* _ACTION ITEM_: Each entry must appear in the answer exactly as written.

== DATA FOR THIS TASK

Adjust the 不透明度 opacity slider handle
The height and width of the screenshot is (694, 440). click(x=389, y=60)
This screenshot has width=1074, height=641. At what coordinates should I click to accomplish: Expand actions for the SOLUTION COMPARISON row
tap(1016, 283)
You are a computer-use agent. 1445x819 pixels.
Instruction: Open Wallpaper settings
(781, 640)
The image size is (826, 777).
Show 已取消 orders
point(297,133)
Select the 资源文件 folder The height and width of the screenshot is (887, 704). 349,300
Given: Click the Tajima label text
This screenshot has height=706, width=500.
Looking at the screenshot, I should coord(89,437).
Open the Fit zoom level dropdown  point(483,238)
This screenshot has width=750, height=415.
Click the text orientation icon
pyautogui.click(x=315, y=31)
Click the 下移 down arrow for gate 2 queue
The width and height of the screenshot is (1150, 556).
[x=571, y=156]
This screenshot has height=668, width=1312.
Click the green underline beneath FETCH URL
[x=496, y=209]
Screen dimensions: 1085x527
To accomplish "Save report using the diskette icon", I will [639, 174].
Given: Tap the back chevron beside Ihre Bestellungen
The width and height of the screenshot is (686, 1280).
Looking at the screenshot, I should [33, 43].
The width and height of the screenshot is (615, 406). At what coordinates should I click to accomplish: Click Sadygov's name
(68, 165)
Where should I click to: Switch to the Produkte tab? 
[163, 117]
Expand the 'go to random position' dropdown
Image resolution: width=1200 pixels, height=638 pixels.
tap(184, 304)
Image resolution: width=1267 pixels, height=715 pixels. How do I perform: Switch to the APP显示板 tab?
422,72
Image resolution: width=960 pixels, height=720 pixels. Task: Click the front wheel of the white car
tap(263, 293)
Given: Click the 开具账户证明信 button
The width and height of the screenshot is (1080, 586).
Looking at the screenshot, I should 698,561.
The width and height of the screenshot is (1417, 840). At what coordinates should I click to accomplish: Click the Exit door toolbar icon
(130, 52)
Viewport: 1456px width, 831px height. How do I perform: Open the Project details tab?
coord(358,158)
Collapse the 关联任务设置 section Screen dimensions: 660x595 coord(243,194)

====

* _RESULT BELOW_:
Adjust the 不透明度 opacity slider handle
The height and width of the screenshot is (694, 440). click(x=389, y=60)
This screenshot has width=1074, height=641. At what coordinates should I click to accomplish: Expand actions for the SOLUTION COMPARISON row
tap(1016, 283)
You are a computer-use agent. 1445x819 pixels.
Instruction: Open Wallpaper settings
(781, 640)
The image size is (826, 777).
Show 已取消 orders
point(297,133)
Select the 资源文件 folder The height and width of the screenshot is (887, 704). 349,300
Given: Click the Tajima label text
This screenshot has height=706, width=500.
Looking at the screenshot, I should coord(89,437).
Open the Fit zoom level dropdown  point(483,238)
This screenshot has width=750, height=415.
Click the text orientation icon
pyautogui.click(x=315, y=31)
Click the 下移 down arrow for gate 2 queue
The width and height of the screenshot is (1150, 556).
[x=571, y=156]
This screenshot has height=668, width=1312.
Click the green underline beneath FETCH URL
[x=496, y=209]
Screen dimensions: 1085x527
To accomplish "Save report using the diskette icon", I will [639, 174].
Given: Tap the back chevron beside Ihre Bestellungen
The width and height of the screenshot is (686, 1280).
Looking at the screenshot, I should [33, 43].
The width and height of the screenshot is (615, 406). At what coordinates should I click to accomplish: Click Sadygov's name
(68, 165)
Where should I click to: Switch to the Produkte tab? 
[163, 117]
Expand the 'go to random position' dropdown
Image resolution: width=1200 pixels, height=638 pixels.
tap(184, 304)
Image resolution: width=1267 pixels, height=715 pixels. How do I perform: Switch to the APP显示板 tab?
422,72
Image resolution: width=960 pixels, height=720 pixels. Task: Click the front wheel of the white car
tap(263, 293)
Given: Click the 开具账户证明信 button
The width and height of the screenshot is (1080, 586).
Looking at the screenshot, I should 698,561.
The width and height of the screenshot is (1417, 840). At what coordinates should I click to accomplish: Click the Exit door toolbar icon
(130, 52)
Viewport: 1456px width, 831px height. How do I perform: Open the Project details tab?
coord(358,158)
Collapse the 关联任务设置 section Screen dimensions: 660x595 coord(243,194)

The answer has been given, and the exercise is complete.